- TASK INSTRUCTIONS
Run through the records and show each line that includes the string "with".

Stored records:
□ □ □

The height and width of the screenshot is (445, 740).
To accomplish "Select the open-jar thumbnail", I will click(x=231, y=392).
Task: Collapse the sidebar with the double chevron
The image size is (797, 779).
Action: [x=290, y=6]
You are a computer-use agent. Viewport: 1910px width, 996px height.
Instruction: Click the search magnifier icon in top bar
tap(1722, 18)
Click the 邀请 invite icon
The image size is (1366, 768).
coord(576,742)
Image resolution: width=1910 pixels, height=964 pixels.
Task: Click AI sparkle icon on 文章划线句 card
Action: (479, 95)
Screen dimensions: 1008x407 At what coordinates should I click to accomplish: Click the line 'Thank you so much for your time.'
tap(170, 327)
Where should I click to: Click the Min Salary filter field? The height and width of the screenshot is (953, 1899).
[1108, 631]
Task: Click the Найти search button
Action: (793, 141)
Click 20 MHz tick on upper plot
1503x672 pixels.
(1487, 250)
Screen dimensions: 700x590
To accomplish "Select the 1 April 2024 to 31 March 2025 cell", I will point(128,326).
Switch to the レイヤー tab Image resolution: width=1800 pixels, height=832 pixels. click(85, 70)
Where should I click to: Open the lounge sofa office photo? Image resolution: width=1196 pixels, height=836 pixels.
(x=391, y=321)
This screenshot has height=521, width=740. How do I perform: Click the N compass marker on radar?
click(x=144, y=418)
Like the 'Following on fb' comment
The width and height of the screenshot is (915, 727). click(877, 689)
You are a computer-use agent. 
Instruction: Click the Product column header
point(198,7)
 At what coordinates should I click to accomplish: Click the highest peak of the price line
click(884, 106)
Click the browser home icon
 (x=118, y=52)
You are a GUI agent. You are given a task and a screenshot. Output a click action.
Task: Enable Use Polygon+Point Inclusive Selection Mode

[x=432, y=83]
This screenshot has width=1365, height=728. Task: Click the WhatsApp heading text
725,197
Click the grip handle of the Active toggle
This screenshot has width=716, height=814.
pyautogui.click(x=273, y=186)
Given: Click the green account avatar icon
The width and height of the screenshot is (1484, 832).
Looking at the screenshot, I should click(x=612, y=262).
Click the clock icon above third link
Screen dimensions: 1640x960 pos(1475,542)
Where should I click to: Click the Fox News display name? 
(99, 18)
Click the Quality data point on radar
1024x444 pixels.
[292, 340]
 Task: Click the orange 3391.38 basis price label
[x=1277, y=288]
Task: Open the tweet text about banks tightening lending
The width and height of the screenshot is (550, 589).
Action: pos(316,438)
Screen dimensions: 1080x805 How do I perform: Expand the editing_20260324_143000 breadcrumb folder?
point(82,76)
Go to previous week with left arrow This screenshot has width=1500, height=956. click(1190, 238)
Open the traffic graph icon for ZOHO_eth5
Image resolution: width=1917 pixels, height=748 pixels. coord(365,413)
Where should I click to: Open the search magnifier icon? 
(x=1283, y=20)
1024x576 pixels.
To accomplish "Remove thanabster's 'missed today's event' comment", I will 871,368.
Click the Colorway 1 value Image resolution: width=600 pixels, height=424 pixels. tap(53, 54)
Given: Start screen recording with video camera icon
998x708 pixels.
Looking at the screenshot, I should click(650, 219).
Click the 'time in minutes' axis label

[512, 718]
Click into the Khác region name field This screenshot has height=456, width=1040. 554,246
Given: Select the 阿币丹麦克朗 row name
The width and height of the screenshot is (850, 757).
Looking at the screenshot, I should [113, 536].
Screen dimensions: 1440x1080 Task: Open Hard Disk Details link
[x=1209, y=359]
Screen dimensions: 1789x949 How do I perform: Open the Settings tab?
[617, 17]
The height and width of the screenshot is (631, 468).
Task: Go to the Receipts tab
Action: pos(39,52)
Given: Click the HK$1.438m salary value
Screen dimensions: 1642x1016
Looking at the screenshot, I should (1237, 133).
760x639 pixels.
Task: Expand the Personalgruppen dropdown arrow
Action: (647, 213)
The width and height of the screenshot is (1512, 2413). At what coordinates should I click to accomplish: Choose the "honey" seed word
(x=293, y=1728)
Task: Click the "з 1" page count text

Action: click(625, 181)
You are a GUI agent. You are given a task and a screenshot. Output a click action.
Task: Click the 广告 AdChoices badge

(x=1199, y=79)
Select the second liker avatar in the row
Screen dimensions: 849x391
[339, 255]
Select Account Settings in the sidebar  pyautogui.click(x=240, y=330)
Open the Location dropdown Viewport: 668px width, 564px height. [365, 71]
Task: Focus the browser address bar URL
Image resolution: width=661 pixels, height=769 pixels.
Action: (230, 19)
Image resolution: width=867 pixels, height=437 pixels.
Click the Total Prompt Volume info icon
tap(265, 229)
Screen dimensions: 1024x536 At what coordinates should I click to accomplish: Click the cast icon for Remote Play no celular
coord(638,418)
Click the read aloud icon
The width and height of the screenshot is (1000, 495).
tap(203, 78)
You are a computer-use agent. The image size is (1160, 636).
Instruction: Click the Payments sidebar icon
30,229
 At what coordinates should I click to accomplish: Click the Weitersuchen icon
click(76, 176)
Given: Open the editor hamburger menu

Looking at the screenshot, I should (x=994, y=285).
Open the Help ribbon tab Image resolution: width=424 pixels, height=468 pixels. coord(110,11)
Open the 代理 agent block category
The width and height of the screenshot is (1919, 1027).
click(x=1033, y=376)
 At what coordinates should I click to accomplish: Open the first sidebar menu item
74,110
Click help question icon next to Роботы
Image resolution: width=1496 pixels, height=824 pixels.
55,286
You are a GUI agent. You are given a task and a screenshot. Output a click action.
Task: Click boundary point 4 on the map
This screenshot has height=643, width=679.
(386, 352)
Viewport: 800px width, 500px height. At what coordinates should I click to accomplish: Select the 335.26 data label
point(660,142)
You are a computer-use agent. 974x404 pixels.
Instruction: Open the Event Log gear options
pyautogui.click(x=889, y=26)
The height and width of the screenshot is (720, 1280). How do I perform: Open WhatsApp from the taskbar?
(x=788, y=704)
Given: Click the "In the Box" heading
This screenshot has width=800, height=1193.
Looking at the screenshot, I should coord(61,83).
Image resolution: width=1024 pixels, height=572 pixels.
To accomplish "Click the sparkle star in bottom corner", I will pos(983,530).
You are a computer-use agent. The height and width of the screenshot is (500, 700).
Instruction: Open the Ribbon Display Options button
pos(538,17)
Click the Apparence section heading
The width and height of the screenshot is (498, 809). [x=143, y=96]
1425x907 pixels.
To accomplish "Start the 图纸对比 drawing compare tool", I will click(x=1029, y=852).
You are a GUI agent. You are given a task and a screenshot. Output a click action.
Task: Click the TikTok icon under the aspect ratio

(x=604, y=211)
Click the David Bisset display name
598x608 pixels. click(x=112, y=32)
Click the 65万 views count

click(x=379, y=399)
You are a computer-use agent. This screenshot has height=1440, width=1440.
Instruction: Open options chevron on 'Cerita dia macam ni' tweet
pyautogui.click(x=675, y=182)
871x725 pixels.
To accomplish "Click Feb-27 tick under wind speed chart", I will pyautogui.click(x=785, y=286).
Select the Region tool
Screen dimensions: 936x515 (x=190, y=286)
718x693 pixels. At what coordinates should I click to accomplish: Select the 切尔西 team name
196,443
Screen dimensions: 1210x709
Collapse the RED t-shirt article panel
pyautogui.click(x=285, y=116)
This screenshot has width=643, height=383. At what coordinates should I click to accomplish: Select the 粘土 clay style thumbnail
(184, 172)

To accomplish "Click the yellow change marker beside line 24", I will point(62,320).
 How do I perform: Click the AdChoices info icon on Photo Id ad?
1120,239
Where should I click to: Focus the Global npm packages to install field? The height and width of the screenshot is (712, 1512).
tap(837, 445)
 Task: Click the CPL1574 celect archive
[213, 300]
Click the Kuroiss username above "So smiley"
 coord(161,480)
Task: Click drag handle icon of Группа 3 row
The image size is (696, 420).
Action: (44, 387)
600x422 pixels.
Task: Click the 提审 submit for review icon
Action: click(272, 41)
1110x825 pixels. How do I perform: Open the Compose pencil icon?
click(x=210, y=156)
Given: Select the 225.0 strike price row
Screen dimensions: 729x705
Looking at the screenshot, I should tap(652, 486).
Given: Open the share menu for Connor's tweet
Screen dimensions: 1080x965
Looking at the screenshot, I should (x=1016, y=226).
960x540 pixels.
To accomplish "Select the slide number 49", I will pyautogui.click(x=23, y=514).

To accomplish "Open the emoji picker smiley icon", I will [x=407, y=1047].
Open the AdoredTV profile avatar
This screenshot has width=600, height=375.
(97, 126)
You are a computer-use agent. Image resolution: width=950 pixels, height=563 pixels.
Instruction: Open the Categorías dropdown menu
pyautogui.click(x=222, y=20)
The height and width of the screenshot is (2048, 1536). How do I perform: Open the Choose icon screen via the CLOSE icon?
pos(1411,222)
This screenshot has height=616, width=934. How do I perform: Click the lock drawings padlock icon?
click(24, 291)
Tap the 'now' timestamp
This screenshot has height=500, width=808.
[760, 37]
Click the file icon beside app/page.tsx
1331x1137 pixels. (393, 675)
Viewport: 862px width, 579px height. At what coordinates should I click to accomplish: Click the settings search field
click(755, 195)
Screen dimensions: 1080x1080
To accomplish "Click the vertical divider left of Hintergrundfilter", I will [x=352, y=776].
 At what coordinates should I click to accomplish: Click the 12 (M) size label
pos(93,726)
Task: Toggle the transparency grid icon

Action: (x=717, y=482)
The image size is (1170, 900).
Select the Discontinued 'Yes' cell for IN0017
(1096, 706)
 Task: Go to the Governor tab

□ □ □

- TASK RESULT
Task: Collapse the sidebar with the double chevron
Go to previous week with left arrow This screenshot has width=1500, height=956. click(1190, 238)
Given: Start screen recording with video camera icon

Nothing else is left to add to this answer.